(Data items)
· · · ·

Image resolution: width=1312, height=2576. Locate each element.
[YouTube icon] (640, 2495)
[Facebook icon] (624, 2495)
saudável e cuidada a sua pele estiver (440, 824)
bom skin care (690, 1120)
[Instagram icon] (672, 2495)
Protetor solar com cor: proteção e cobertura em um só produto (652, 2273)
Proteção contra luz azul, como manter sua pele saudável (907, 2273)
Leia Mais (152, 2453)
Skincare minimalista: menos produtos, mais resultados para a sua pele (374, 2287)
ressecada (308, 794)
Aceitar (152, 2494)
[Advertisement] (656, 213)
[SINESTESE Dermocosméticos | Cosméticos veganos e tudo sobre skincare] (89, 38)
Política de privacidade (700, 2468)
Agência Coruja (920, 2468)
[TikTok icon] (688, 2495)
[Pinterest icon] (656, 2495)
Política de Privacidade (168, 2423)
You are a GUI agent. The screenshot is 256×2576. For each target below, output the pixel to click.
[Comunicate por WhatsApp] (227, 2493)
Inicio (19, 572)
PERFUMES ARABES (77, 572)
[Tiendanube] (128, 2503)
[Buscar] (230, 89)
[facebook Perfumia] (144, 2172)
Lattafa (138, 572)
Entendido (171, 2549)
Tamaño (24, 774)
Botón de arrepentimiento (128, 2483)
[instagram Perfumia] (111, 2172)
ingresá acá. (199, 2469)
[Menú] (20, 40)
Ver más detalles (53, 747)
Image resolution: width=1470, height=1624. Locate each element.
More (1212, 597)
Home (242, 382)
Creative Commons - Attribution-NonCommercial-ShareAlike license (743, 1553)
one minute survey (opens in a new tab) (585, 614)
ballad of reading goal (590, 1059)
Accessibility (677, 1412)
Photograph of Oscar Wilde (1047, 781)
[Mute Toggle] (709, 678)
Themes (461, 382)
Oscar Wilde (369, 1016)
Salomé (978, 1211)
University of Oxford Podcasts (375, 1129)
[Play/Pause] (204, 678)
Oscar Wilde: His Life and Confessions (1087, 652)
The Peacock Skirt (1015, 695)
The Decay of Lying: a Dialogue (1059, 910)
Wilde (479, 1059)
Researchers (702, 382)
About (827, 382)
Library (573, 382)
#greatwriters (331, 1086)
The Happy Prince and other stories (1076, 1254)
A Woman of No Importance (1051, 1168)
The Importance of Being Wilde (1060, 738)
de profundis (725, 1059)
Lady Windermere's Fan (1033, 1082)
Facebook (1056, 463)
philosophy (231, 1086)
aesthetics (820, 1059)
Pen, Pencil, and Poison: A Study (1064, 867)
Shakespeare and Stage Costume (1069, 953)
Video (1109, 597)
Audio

· · · ·

▶ Task: For this exercise, repeat exactly the lines of the data above from the one with "Oscar Wilde (369, 1016)" down to the one with "Wilde (479, 1059)", both end lines included.

▶ Answer below:
Oscar Wilde (369, 1016)
Salomé (978, 1211)
University of Oxford Podcasts (375, 1129)
[Play/Pause] (204, 678)
Oscar Wilde: His Life and Confessions (1087, 652)
The Peacock Skirt (1015, 695)
The Decay of Lying: a Dialogue (1059, 910)
Wilde (479, 1059)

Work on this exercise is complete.